Summary
explaining that rule 1.540(b) is the proper means for seeking relief from an order that was not furnished to a party until after the time for appeal had expired
Summary of this case from Jarvis v. BracewellOpinion
No. 1D04-5698.
January 6, 2006.
An appeal from an order of the Circuit Court for Leon County. Charles A. Francis, Judge.
Robert Patterson, appellant, pro se.
Charlie Crist, Attorney General, and Joy A. Stubbs, Assistant Attorney General, Tallahassee, for appellee.

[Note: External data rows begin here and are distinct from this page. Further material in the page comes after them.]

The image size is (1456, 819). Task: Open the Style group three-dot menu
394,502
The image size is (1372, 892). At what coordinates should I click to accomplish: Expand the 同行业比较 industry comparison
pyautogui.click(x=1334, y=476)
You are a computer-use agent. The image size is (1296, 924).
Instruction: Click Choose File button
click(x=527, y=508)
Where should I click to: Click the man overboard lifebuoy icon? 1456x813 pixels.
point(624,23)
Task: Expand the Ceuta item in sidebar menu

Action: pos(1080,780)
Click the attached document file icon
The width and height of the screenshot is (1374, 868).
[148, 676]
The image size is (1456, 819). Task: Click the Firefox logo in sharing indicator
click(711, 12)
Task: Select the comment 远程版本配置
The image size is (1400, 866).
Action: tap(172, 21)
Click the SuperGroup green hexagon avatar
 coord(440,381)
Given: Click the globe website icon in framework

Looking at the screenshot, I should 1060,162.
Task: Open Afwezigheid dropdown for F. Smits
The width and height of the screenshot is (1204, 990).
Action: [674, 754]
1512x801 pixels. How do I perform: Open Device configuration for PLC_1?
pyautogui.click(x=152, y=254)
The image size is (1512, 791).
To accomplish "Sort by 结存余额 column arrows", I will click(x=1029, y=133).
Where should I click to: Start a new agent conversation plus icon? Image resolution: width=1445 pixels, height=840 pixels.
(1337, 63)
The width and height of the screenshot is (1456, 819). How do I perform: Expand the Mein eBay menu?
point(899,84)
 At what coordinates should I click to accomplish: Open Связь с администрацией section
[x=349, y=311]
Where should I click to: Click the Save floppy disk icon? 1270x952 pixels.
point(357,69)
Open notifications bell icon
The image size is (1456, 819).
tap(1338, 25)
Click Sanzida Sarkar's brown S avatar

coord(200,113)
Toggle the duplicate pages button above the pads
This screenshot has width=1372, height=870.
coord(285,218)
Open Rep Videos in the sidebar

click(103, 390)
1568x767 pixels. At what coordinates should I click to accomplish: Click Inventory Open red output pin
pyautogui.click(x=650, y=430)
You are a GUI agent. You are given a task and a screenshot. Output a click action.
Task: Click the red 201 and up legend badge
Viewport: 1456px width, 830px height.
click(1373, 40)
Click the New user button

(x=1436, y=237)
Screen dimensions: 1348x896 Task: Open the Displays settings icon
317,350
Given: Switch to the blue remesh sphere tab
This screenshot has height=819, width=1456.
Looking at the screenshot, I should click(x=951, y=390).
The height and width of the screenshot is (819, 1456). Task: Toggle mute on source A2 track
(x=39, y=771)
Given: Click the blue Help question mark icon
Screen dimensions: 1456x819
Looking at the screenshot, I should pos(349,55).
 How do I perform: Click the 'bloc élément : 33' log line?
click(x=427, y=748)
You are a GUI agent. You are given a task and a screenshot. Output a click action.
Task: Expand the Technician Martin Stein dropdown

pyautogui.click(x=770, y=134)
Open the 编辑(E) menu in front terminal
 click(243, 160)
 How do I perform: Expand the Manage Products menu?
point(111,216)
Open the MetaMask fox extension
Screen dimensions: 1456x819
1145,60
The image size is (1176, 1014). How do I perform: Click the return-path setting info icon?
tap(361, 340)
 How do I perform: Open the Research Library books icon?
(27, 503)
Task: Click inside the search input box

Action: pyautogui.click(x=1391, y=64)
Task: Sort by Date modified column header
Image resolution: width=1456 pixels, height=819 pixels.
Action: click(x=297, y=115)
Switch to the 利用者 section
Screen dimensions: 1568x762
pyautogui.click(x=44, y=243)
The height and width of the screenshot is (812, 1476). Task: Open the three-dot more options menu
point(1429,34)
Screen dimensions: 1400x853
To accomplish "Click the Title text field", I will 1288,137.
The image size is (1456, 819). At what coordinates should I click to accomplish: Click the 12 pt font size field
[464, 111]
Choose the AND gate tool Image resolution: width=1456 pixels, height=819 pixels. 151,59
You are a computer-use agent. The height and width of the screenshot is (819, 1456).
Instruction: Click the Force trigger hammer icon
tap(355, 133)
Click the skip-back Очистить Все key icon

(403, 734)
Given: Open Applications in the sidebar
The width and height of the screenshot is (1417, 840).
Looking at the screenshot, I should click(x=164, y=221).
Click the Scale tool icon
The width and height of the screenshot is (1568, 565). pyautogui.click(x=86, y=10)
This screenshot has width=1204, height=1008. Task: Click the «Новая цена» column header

Upon consideration of appellee's concession of error and motion for remand, we agree that the trial court erred by failing to address appellant's claim that he is entitled to relief from the order dismissing his petition for writ of mandamus because he was not furnished a copy of that order until after the time for seeking appellate review had expired. As we held in Brown v. State, 708 So.2d 1041 (Fla. 1st DCA 1998), the proper means for seeking a belated appeal in a civil matter where it is alleged that a copy of the trial court's order was not timely furnished to the party is to file a motion in the trial court under Florida Rule of Civil Procedure 1.540(b), requesting that the original order be set aside and a new order entered so that the right to seek appellate review may be preserved. See also, Powell v. Department of Corrections, 727 So.2d 1103 (Fla. 1st DCA 1999). Appellant's motion for relief from judgment alleged a facially valid claim in this regard, but that claim was not addressed in the trial court's order denying appellant's motion. Accordingly, that order is reversed and remanded with directions to consider appellant's claim that he is entitled to relief from the dismissal order on grounds that he was not furnished a copy of that order prior to the expiration of the time for invoking this court's appellate jurisdiction.
REVERSED and REMANDED.
KAHN, C.J., WEBSTER and POLSTON, JJ., concur.